Quantifying the results of PCR is very difficult at the moment. Although the final product of a PCR amplification can be assessed quantitatively, relating this to the absolute number of microorganisms present in a given sample can be difficult. Quantitative PCR tests have been developed and rely on either internal or external controls for standardization. It is difficult to compare amplification between unknown concentrations of sample DNA and known concentrations of control DNA.82-84 An error can also be introduced in reading the results, since it is possible to get signals on the gel electrophoresis from segments of DNA that are of the same length as the target. This can be prevented by using specific radiolabeled DNA hybridization probes, a problem in the study of other mycobacteria. In reviewing the literature many studies using PCR do not use any methods of internal control, such as this use of specific probes.

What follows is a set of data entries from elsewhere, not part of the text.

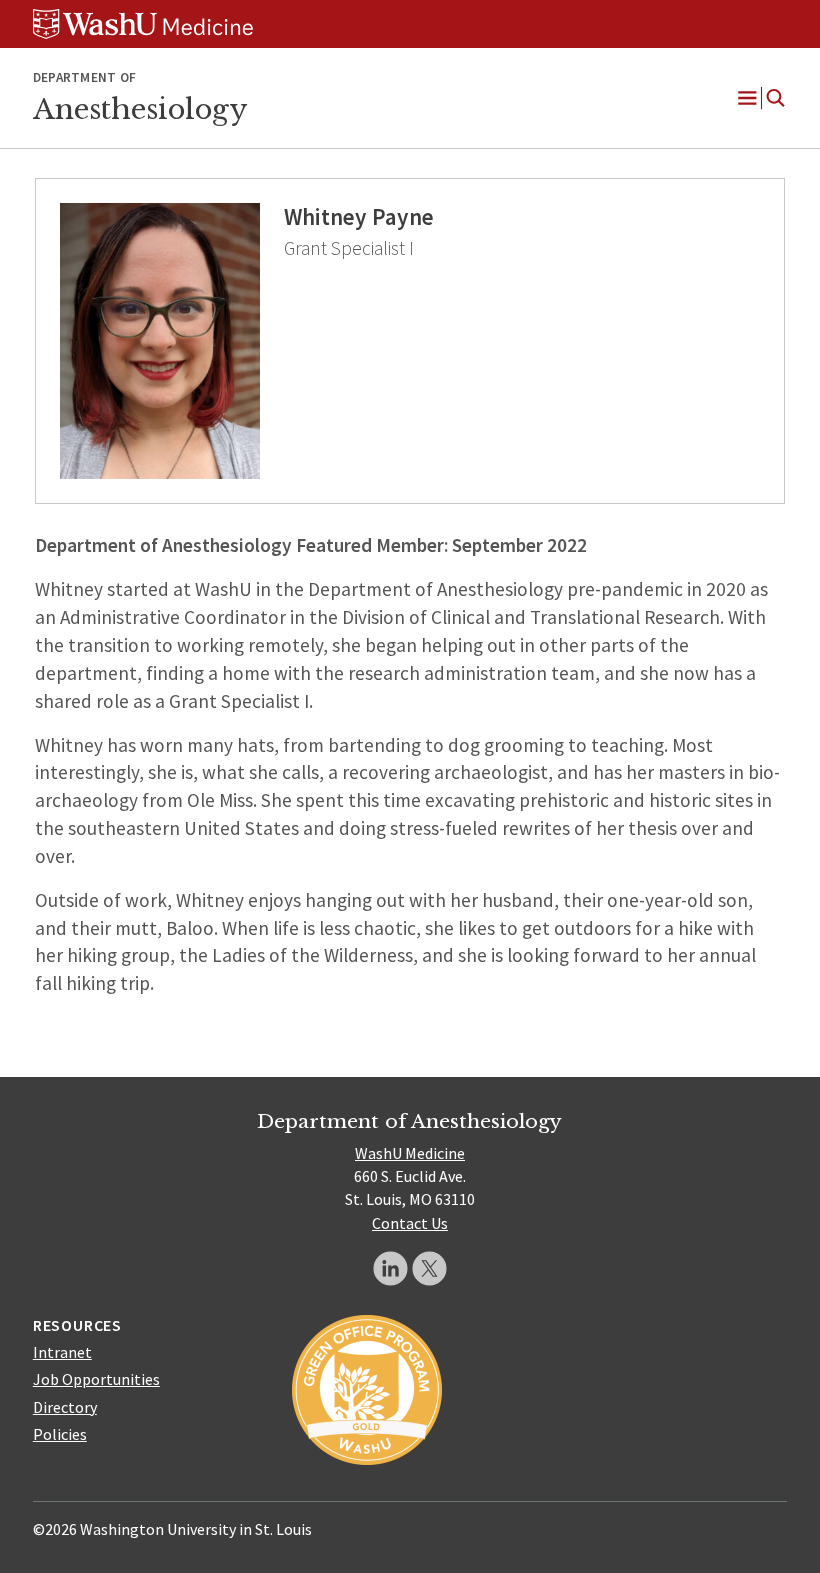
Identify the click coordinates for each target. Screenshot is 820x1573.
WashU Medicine (410, 1153)
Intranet (62, 1352)
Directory (65, 1407)
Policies (60, 1434)
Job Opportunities (96, 1379)
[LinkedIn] (390, 1268)
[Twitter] (429, 1268)
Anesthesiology (140, 109)
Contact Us (410, 1223)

It is likely that free DNA from M. leprae is present in infected tissues, and this is likely to confound standardization of PCR tests. Portions of DNA at varying degrees of disintegration will be capable of providing suitable template DNA for PCR. It has been shown84 that the removal of M. leprae from fresh, human biopsy homogenates by centrifugation can yield bacilli-free supernatants capable of generating strong PCR signals. This is further evidence that PCR may not be a useful test for assessing the viability of M. leprae, and the development of mRNA PCR is likely to be the solution to this problem.

The transfer of PCR technology from the Research laboratory to the clinical diagnostic laboratory is still a long way off. The cost of using PCR is likely to fall progressively. Before the time arrives that it could be considered economically viable for use in the field, several technical obstacles will have to be overcome, including test formats, reducing contamination and the use of simple nonradioactive binding assays. Also, the cost is quite likely to fall in the future as the patent runs out and open commercial competition starts. At the moment the patent is held by one company, Perkin-Elmer-Cetus. Already a PCR kit is in use in the U.S.A., marketed by IDEXX for the detection of M. paratuberculosis.85 It is used to diagnose Johne's disease in cattle by the disease reference laboratory.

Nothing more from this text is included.